Geçtiğimiz cumartesi günü Salda Gölü'ne giren 13 yaşındaki İlayda Kılıç, boğularak yaşamını yitirdi. Küçük kızın cansız bedenini dalgıçlar 10 metre derinlikte balçıkta bulabildi.
İlayda Kılıç'ın ölümüyle birlikte Salda Gölü'nün güvenirliliği de yeniden sorgulanmaya başladı.
Türkiye'nin Maldivleri olarak anılan göl için TMMOB İl Koordinasyon Kurulu Başkanı Yüksek Jeoloji Mühendisi Servet Cevni, gölde oluşan ani çökeller ve sığ bataklıkların suya girenlerin can güvenliği açısından tehdit oluşturduğunu söyledi.

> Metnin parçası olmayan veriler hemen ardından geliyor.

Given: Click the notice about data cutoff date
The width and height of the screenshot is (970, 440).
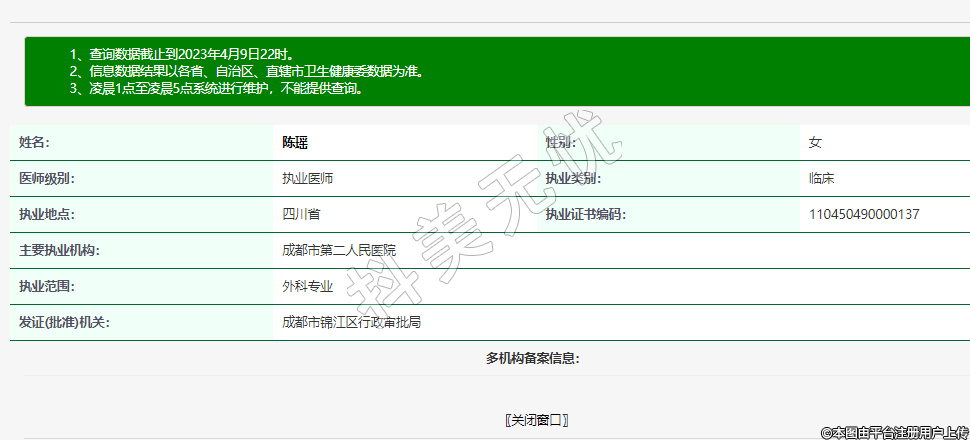Looking at the screenshot, I should coord(182,54).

Servet Cevni, "Salda Gölü'ne girmek sakıncalıdır. Hem insan canı hem de ekolojik sisteme verilen zarar açısından sakıncalı. Bu konuyla ilgili açılan davalar da var. Mümkün olduğunca koruma amaçlı, hadi doğayı düşünmüyorsak kendi can güvenliğimiz amaçlı göle girilmesi çok tehlikelidir. Acilen yasaklanması gerektiğini düşünüyorum" dedi.

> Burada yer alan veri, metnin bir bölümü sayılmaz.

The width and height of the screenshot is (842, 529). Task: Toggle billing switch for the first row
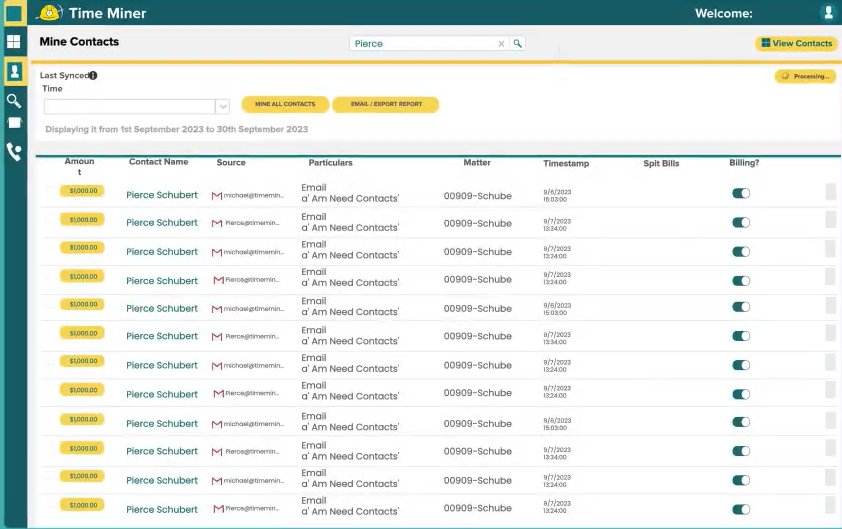click(741, 194)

'GÖLE GİRİNCE FARKLI SÜREÇ OLUŞUYOR'
Bölgenin faylanma ve tektonik açıdan oldukça hareketli olduğuna işaret eden Servet Cevni, "Salda Gölü de tektonik oluşumlu bir göl. Bu tektonik oluşumların jeolojik açıdan getirdiği farklı yan etkileri diyebiliriz. Aslında doğal süreç ama insan göle girdiğinde çok farklı bir süreç oluşuyor. Tektonik kırılmalardan dolayı gölde ani seviye alçalmaları söz konusu. Göle girdik, 1-2 metre seviyesinde olduğunu sanırken bir anda 10 metrelik derinliğe maruz kalabiliyoruz. Salda tatlı su kaynağı. Denizin kaldırma kuvvetine alışkın olan insanlarımız, yüzmeyi az bilen insanlarımız hatta çok iyi yüzme bilse bile bu duruma aniden yakalanan insanlarımız maalesef boğuluyor. Her yıl neredeyse bir- iki kişiyi gölde kaybediyoruz. Özellikle küçük çocuklar için oldukça tehlikeli" diye konuştu.
184 METRE DERİNLİĞİ VAR
Salda Gölü'nün Türkiye ve dünya ortalamasında 184 metre ile oldukça derin bir göl olduğunu anlatan Cevni, şöyle konuştu:
Çevre aktif fay hatları ile bilinen bir çevre. Bu tektonik ve karstik oluşumlar Salda Gölü'nün oluşumunda, Salda'nın 2 milyon yıl önce su biriktirmeye başlamasında oldukça etken. Salda Gölü çöküntü havzasında bulunduğu için mevsimlik tatlı suların, safa yakın doğal suyun birikmesi ile oluşan, durağan, dışarıdan çok aktif beslemesi, akarı olmayan bir yer. Bu durağanlık da aslında biraz sakıncalı. Çünkü bu çamurlu küçük malzeme dediğimiz bataklık oluşumuna sebebiyet veren kil birimlerinin kıyılarda ya da eğimin alçak olduğu ortamlarda çökelmesine sebep oluyor.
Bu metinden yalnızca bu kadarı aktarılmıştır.